The new visual ("Aero") interface is nice, with some real improvements such as file and folder handling in the Windows Explorer, and dozens of other gimmicks which are of no consequence to the user.
On a down side, I heartily
dislike Windows 7 for its compatibility problems. Frankly, I have never previously had a Windows upgrade which had caused the old programs to behave erratically to the same degree as this version. FrontPage 2003, my mobile broadband modem, Blogger editor (all right, this turned out to be IE8 issue). Microsoft must have anticipated this because they included a wealth of "compatibility modes" in the operating system that were supposed to fix these problems. But the hard fact is that they don't, at least not where it matters.
So today I'm in the process of replacing Front Page 2003 with other software. I'm extensively testing its newer replacements from Microsoft, Expression Web and Sharepoint Designer. Both look and feel just like FrontPage did, but are annoyingly buggy, remarkably each in their own way despite the fact that their editors look almost identical. The layout templates for this site, which make excessive use of FP "include page" components, are only partially supported; I can see that the need to convert to another style of templates is lurking around the corner.
Oh, and my broadband modem is being recognized in only one of five USB ports of my computer. But yes, I can add new articles without any dramatic conversions to the site itself.
Or so I thought. Yesterday I received an email from Blogger, entitled "Important: Changes to Blogger FTP Service".
I have been using Blogger as publishing tool since the start of this site. With all its simplicity, Blogger really brought blogging into the mainstream and I was generally very pleased with it. While I agree with the fact that I'm among only about 0.5% of publishers that are using Blogger to push static HTML files to their own sites via FTP, I think I'm not alone in thinking that it has been one of Blogger's killer features.

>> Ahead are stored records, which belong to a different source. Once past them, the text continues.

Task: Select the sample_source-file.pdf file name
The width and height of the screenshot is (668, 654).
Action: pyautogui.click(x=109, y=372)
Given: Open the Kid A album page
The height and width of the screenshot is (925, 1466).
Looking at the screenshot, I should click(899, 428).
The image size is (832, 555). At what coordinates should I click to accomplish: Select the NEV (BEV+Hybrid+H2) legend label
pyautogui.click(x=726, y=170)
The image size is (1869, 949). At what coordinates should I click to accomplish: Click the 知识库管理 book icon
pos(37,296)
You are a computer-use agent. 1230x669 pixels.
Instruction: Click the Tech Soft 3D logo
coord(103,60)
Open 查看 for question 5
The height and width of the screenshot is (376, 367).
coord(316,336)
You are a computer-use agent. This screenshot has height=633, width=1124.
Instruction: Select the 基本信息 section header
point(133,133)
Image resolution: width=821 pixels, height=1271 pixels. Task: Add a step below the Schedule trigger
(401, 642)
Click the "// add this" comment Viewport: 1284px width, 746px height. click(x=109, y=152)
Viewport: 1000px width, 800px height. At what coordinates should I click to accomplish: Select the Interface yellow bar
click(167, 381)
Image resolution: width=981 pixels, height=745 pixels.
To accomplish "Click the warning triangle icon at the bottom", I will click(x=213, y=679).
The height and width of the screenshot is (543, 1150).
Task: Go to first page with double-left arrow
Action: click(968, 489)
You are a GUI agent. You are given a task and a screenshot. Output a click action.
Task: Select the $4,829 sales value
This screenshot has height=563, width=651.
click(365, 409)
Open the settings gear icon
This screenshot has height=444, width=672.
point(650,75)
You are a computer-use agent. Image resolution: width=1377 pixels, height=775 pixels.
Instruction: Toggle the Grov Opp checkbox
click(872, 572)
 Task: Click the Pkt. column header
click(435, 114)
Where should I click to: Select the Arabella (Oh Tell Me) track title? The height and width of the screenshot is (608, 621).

In fact, it was one of the main reasons for me to choose it in the first place.
I opted to use FTP publishing for two main reasons:
- Having full control over layout and presentation of pages (no "Blogger bar", risk for unwanted ads etc.)
- To ensure that my published pages and images are hosted at my site, so that I can be sure to retain them for many years - especially if something happened to Blogger in the future, or I choose myself to leave it.
These principles are as valid now as they were then. Without FTP support, my blog pages and images will be confined to Blogger's own hosting. While this has some advantages (simplicity), I'm seriously concerned about my valuable content being spread across many hosts, out of my control. And while the text contants of a blog is rather portable and therefore easy to move around, the embedded images are not. I have been on the web for thirteen years and outlived other services before, so I know what I'm talking about.
It would seem that I have something to keep me busy for the next two months - figuring out a new solution to keep this site going. And growing.